When the line containing "Image resolution: width=1024" is found in the data below, copy it and each line after it through the line containing "Toggle the ค่าใช้จ่ายที่ต้องการปรับปรุง", exactly and with no others.

•••

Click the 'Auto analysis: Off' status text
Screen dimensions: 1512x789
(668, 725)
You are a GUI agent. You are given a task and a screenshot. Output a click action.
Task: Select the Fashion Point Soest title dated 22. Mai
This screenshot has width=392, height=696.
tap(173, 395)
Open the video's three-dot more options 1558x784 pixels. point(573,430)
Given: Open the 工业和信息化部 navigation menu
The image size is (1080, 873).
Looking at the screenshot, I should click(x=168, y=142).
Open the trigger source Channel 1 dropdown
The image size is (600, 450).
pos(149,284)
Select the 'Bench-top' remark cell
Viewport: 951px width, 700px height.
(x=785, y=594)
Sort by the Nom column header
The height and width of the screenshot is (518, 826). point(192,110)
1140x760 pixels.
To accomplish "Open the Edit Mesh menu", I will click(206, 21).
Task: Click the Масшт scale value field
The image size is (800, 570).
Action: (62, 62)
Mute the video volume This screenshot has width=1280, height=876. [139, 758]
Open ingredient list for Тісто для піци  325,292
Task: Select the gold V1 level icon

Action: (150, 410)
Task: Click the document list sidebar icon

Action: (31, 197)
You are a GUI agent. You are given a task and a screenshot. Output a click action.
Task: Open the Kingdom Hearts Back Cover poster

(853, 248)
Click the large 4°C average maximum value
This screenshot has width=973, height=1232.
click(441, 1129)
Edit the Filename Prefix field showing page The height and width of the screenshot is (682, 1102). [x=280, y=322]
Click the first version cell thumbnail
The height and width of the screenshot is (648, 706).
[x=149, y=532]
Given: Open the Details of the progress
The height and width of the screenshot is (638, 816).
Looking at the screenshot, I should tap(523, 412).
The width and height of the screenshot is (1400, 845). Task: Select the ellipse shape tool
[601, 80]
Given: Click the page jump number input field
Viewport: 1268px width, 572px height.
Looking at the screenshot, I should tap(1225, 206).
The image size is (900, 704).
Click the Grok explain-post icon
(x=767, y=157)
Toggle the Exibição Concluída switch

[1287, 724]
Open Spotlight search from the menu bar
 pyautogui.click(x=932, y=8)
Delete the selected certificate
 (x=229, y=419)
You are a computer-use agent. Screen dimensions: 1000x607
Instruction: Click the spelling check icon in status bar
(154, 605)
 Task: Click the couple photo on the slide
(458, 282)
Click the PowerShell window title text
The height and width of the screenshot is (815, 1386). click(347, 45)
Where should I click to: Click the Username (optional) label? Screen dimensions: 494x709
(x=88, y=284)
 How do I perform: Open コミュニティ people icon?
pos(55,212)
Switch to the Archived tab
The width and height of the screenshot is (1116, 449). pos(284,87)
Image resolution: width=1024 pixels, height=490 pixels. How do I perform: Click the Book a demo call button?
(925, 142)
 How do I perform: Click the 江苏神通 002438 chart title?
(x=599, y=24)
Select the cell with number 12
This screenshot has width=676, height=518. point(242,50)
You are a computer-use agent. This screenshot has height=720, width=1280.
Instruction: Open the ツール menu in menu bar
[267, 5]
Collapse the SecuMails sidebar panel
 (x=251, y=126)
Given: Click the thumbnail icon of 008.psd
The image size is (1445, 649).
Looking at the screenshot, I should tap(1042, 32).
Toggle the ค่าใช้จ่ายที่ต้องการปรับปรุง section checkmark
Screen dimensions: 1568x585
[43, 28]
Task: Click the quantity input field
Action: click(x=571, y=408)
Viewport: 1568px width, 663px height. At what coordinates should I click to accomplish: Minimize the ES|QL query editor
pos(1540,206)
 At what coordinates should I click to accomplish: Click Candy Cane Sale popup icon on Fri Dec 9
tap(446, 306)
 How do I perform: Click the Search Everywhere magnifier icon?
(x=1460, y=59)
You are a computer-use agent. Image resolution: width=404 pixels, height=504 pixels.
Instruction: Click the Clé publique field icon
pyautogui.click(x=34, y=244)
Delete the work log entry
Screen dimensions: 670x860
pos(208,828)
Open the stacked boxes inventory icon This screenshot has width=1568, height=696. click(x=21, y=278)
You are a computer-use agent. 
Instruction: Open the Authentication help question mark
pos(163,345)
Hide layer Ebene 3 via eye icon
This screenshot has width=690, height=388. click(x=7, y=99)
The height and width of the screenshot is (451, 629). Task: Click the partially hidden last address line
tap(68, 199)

•••

## Exercise solution
Image resolution: width=1024 pixels, height=490 pixels. How do I perform: Click the Book a demo call button?
(925, 142)
 How do I perform: Click the 江苏神通 002438 chart title?
(x=599, y=24)
Select the cell with number 12
This screenshot has width=676, height=518. point(242,50)
You are a computer-use agent. This screenshot has height=720, width=1280.
Instruction: Open the ツール menu in menu bar
[267, 5]
Collapse the SecuMails sidebar panel
 (x=251, y=126)
Given: Click the thumbnail icon of 008.psd
The image size is (1445, 649).
Looking at the screenshot, I should tap(1042, 32).
Toggle the ค่าใช้จ่ายที่ต้องการปรับปรุง section checkmark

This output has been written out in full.